One small site, for instance, had its free CloudFlare protection overwhelmed a few months ago. It was only later that Prince found out it was in fact "one of the leading blogs covering the unrest in Ukraine, and they had received what was probably a state-sponsored attack intended to silence them."

Such attacks are happening more often, and on larger scales, than ever before. So CloudFlare is partnering with humanitarian and civil rights organizations to identify sites that are at risk and should receive heavy-duty protection on the house.

Prince described Project Galileo as a "Bat Phone": if a journalist covering government corruption in Zimbabwe finds his site under attack, CloudFlare can be alerted quickly and deploy the protection needed. It can't prevent total Internet blackouts or interference like China's content filters, but those are beyond any private company's capabilities.

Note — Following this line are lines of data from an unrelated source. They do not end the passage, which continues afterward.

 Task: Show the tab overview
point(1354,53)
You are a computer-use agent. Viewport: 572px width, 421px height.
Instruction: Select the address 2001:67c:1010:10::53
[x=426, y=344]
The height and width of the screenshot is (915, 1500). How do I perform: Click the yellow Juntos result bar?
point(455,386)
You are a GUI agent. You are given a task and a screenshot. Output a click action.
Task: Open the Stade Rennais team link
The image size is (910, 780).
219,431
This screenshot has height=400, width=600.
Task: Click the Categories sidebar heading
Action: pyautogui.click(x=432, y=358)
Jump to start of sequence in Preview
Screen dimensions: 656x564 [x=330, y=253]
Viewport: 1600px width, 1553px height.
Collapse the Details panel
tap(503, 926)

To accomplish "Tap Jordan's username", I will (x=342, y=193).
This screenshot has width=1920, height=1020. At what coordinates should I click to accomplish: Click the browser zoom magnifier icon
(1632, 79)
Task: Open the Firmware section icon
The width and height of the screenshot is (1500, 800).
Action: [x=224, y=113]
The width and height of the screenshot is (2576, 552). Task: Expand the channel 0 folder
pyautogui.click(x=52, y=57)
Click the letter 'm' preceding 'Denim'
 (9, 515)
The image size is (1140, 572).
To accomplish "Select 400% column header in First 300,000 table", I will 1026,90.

The response has been extremely positive: Seventeen organizations have signed up to be watchdogs, and while most sites under protection (understandably) are not being published, the few mentioned publicly show that serious ecological, political and human rights issues are at stake.

Prince also indicated that CloudFlare will provide protection regardless of the content. The company already has some controversial clients: the notorious hacker outfit Lulzsec, for instance, and Hamas, considered by the U.S. to be a terrorist organization.

"Bullies shouldn't be able to censor content online just because they have more resources," said Prince. "The Internet is great because it lets anybody with an opinion express that opinion. We're not going to say whether that opinion is right or wrong."